(Collected data entries)
⟨
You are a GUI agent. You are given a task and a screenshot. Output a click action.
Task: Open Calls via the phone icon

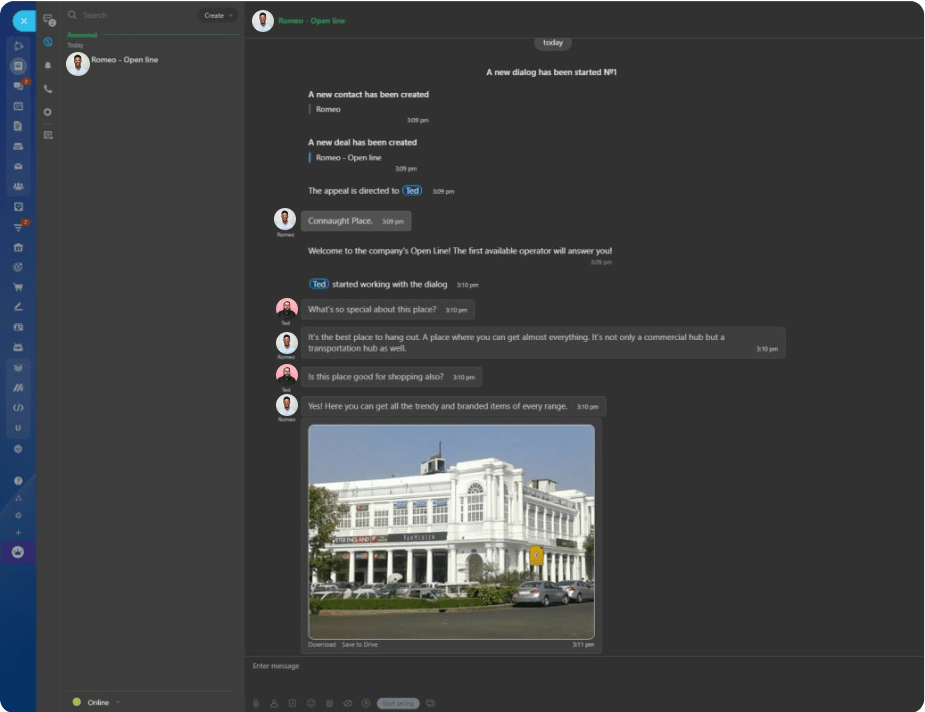click(47, 88)
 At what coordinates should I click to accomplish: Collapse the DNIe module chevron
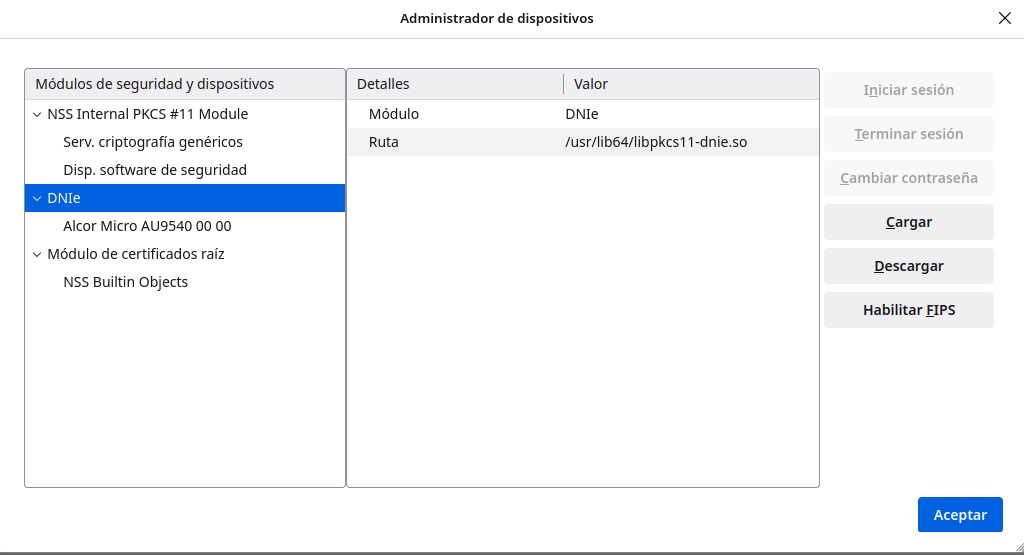tap(37, 198)
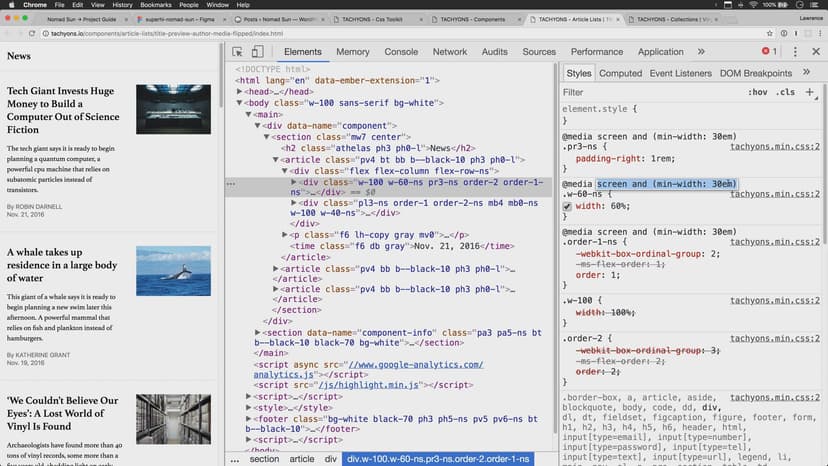828x466 pixels.
Task: Uncheck the width: 60% property checkbox
Action: click(x=568, y=206)
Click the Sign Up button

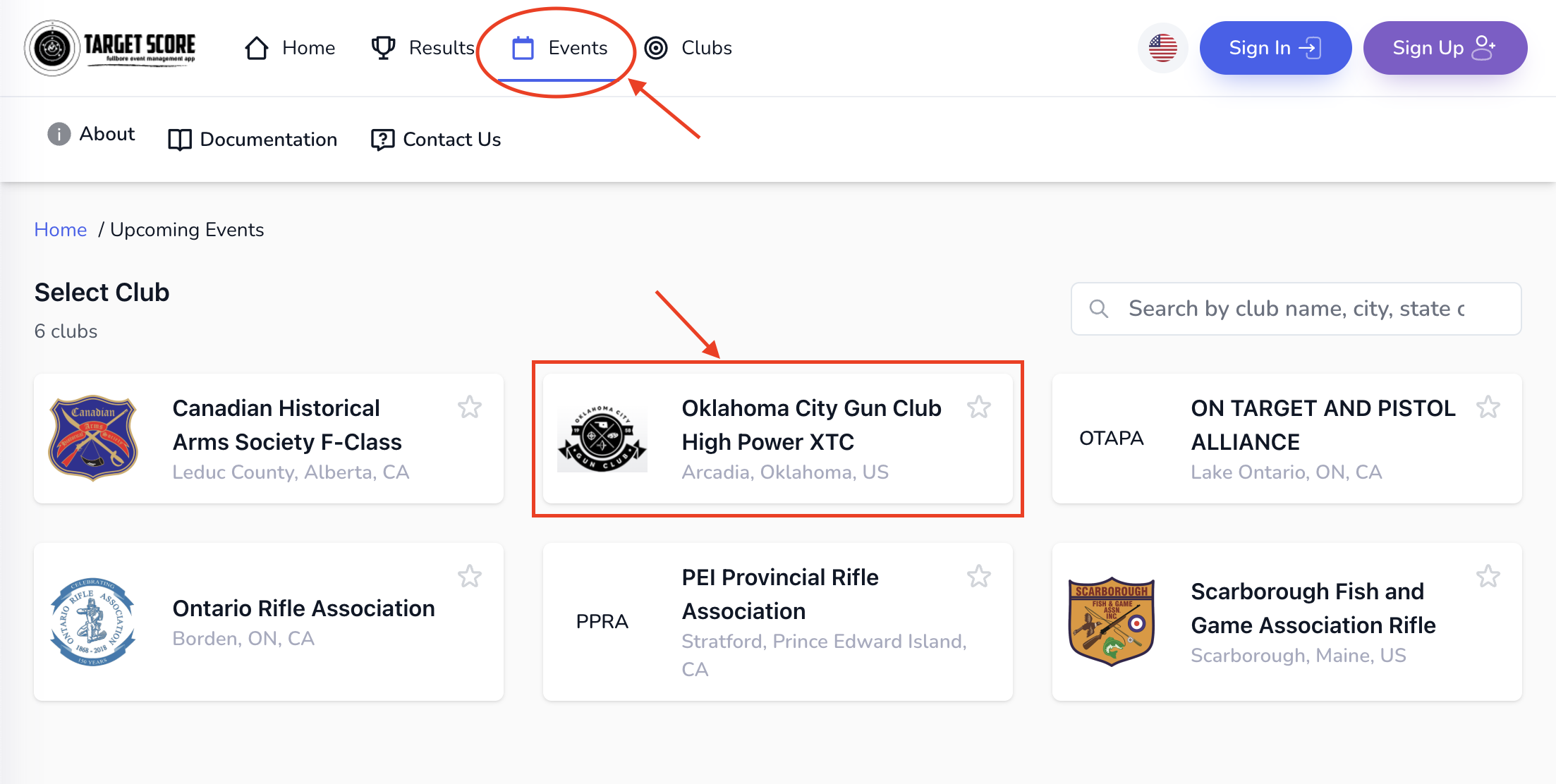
⟩
» **Work to complete**:
Once the pictures are removed, write out all of the entries above exactly.

» **Exercise output**:
You are a GUI agent. You are given a task and a screenshot. Output a click action.
Task: Open Calls via the phone icon

click(47, 88)
 At what coordinates should I click to accomplish: Collapse the DNIe module chevron
tap(37, 198)
828x466 pixels.
Task: Uncheck the width: 60% property checkbox
Action: click(x=568, y=206)
Click the Sign Up button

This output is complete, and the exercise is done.